**What the task requires**
Continue the personal account below about the loss of Tim, picking up right after its final sentence.

Passage provided Block Start

I do remember walking onto the elevator knowing I had to walk away from Tim and leave him alone in the hospital for the first time ever. I remember how cold it was outside but that I wanted to feel it bc every other part of me was so numb. I don't remember getting home or falling asleep and the next week is a big gap of nothingness for the most part. I remember the mortuary and having to plan Tims funeral. I remember that I was asked to identify his body at the mortuary and although someone else could do it, I wanted to do everything for him because these were the last things I actually could do and my last connections to him. I remember seeing him lying there, reaching out to touch him and being shocked at how hard and cold his arm was. I remember a day or two later feeling panic that I would never see his face again and that the memories I have are the only ones I get.
I don't remember much of the funeral or the reception. I barely remember seeing a few faces and I don't remember a lot of that evening after. Ever since, I've just been exhausted and lost.
I miss my best friend, my partner in crime, the one person that knew me inside and out. I feel like a ship gone adrift or I'm floating in the clouds yet I don't feel connected to my body at all. This experience doesn't feel real and I can't believe this is my life. I'm starving yet I can't keep food down so I feel terrible constantly and for the first time in my life the fact that I'm quickly dropping weight concerns me. Up until two nights ago when my doctor prescribed sleeping pills, sleep has escaped me, it's still not good but better than before. I had friends stay with me each night last week and one said I would sit up constantly and just stare at her or straight ahead. I have no memory of doing that.

Passage provided Block End
Information given Block Start

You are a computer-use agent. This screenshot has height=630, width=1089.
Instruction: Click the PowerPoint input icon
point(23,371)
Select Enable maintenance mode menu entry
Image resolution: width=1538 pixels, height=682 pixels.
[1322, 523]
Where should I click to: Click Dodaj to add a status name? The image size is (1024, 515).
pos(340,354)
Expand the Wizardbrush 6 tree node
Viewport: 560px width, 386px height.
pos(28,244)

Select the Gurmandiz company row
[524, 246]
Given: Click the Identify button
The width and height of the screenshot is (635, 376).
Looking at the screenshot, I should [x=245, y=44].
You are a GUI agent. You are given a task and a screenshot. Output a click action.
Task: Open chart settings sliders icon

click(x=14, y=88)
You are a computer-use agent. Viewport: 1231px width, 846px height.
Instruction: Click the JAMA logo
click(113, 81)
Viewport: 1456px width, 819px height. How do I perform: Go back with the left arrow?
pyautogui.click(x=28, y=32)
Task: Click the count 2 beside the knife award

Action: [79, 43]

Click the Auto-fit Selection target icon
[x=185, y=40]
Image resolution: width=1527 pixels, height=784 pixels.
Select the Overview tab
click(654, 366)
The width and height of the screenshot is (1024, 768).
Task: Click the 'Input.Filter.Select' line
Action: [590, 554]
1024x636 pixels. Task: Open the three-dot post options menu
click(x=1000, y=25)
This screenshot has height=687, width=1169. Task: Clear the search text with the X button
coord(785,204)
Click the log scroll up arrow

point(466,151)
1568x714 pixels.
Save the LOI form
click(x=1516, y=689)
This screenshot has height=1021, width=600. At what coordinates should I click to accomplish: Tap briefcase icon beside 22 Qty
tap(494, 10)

Information given Block End

**Expected output**
I'm afraid of answering the phone, crowds and being in public, or just seeing people in general unnerves me for some reason. I know I have to get back out there at some point but right now I can't see how. I am desparately ready to leave town and have had offers to host me from literally around the world but am afraid to be away from my childhood bed at my parents house as it's currently the only place I feel somewhat secure. My uncle is a psychologist and has been helping me start to figure out how to function again. Tomorrow (today) I will start to see a grief counselor. My doctor has been amazing and has made herself available to me for whenever I need her. I wanted to share all of this, not to make you feel sorry for me or bring you down. I have a tremendous support system and am receiving more messages each day than I have the energy to respond to. I'm very lucky in that sense. Women who are also younger and have lost their husbands have reached out to me to offer support and guidance but ultimately I've found that other than that network and professional help, there isn't anything out there that tells you what really happens in these situations. It shocks me that I'm a widow and I'm only 30. It seems to be a live and learn type thing. Living and learning when you already feel as lost as I do isn't ideal so I thought in Tims spirit of sharing (which was never his favorite, done more to appease me so I didn't have to repeat everything over and over again) that I would share my experiences in case someone else has to endure this hell but isn't as lucky as I to have the endless support, at the very least maybe it will be cathartic for me. The fact that I have no shame is likely to serve me well in this instance, even as I know Tim would be cringing from my oversharing about myself. Bear with me as this isn't likely to be pretty but as Tim told me so many times through his fight, "if it helps one person, it's all worth it."